The view one most often encounters around meditation groups is that the mind/ego is the enemy, the obstacle. Mantras are chanted to numb it, drugs and mandala meditations suspend various functions of it, allowing a glimpse of what's available when the mind is "gone".

Of course, if mind was really an obstacle to our spiritual development, we wouldn't have one. It can be troublesome, like blisters on the feet can be troublesome. We don't generally cut off the feet even if there's pain, discomfort and limitation of our potential. No need to destroy the mind. Just to clean the pus out, dress the wounds, and a bit of exercise.

Realising that the mind needs work requires an awareness of your mind as being "not you". This isn't hard. It's not hard because we're really made, it seems, of many minds. They can take turns, and they do, observing and criticising each other. I'm not making sense . . . many minds?
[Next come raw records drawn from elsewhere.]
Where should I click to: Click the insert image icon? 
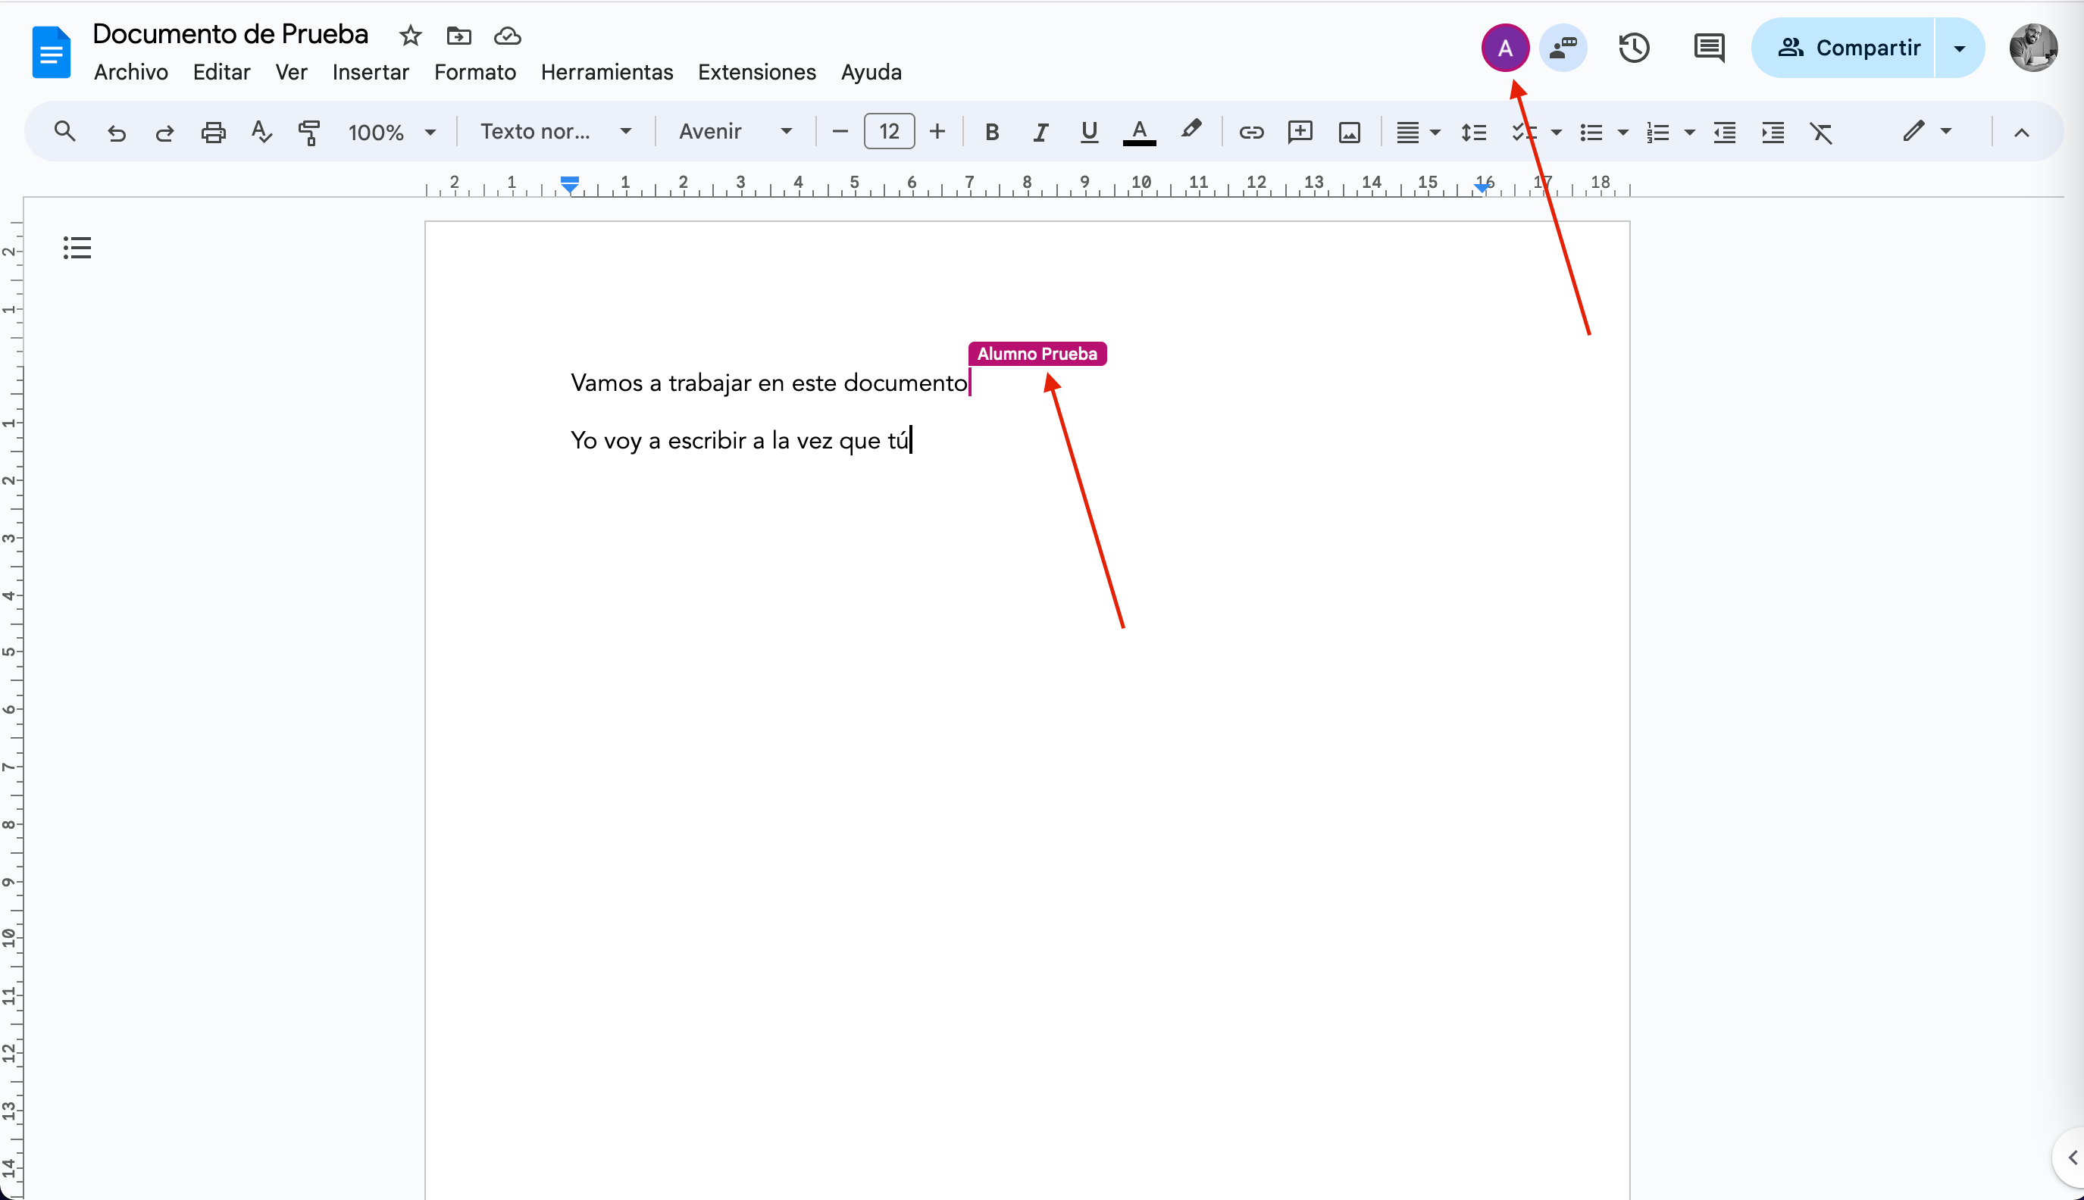(x=1349, y=132)
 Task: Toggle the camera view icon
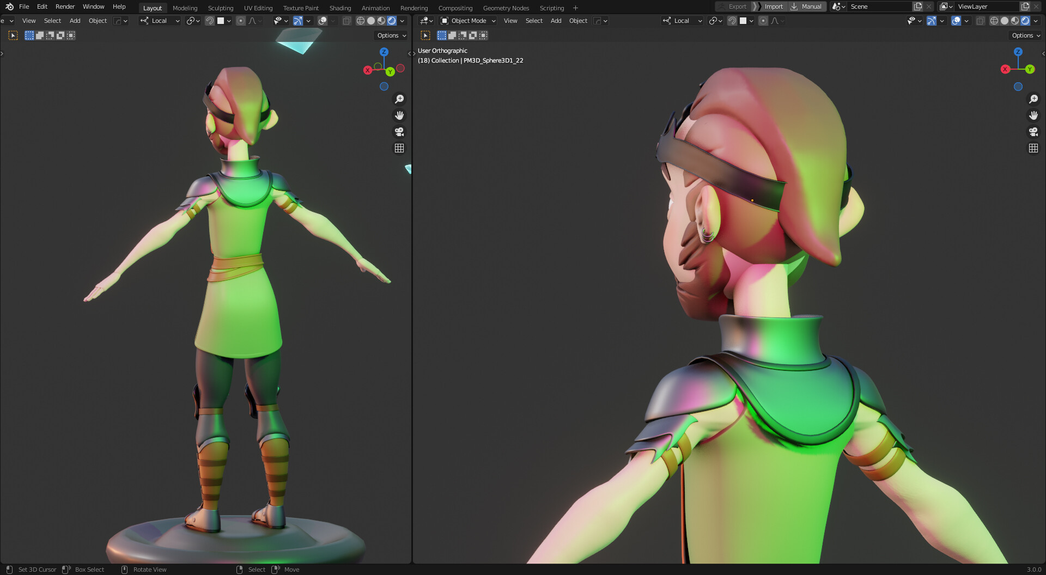399,131
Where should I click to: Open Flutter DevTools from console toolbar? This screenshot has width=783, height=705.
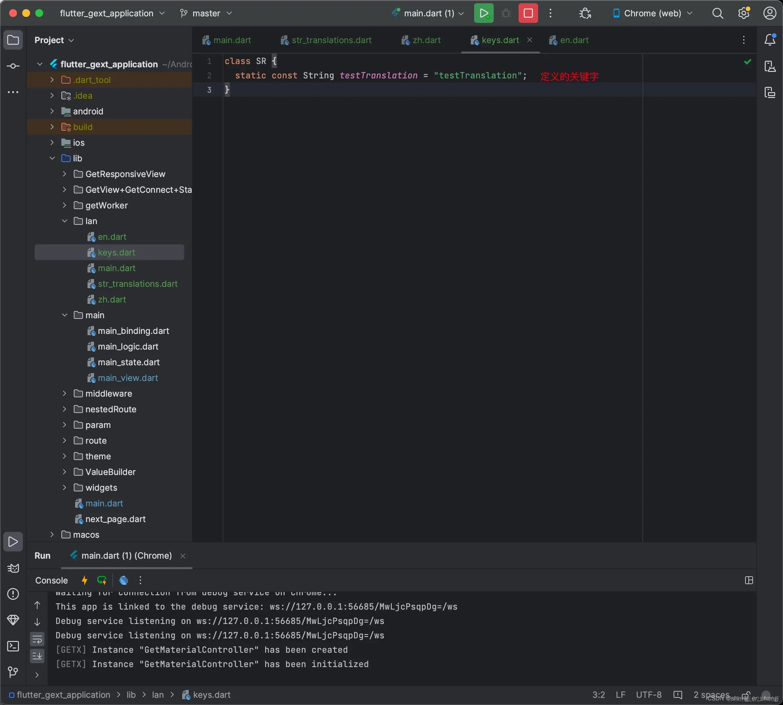pyautogui.click(x=124, y=580)
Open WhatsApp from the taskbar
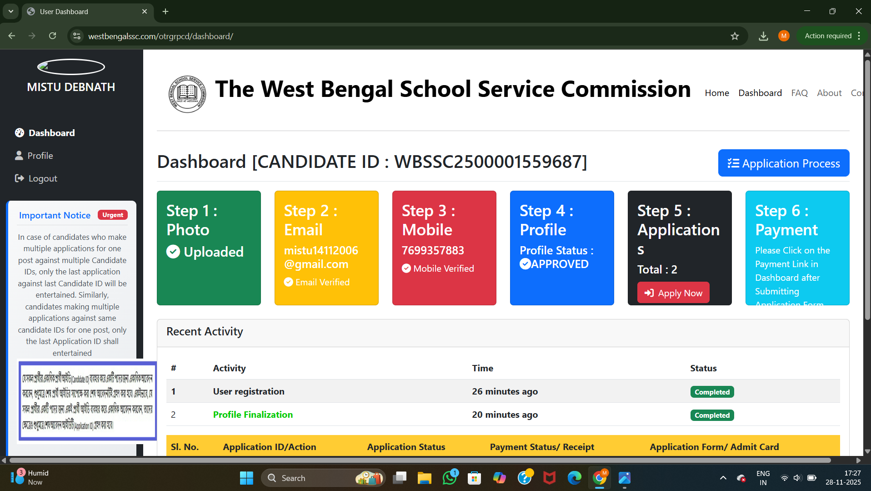 click(x=449, y=478)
Yes - many. The divisions between them aren't generally as intense as those induced in the nasty art and science of mind control, although they are formed in much the same way. In most people the many internal voices aren't noticed because they are so busy yammering away that it's experienced as just a kind of background noise.

If this doesn't ring true for you, try this little exercise:

Get private, with whatever you use to write, and just start writing what thought is in the mind now. As soon as you're done writing that thought down, see what thought is there now, write it down – and so on for half an hour or so. Be really honest and uncensored with this exercise. Read what you've written. If it makes sense, give it another try, and be really honest and uncensored this time. See what an unordered many voiced mess you have there? Another exercise, this one to determine the quality of data your mind operates on.

When you've had enough of having your life mismanaged by your mind, it's time to meditate, to open to the possibilities of no-mind, no-thingness, suchness.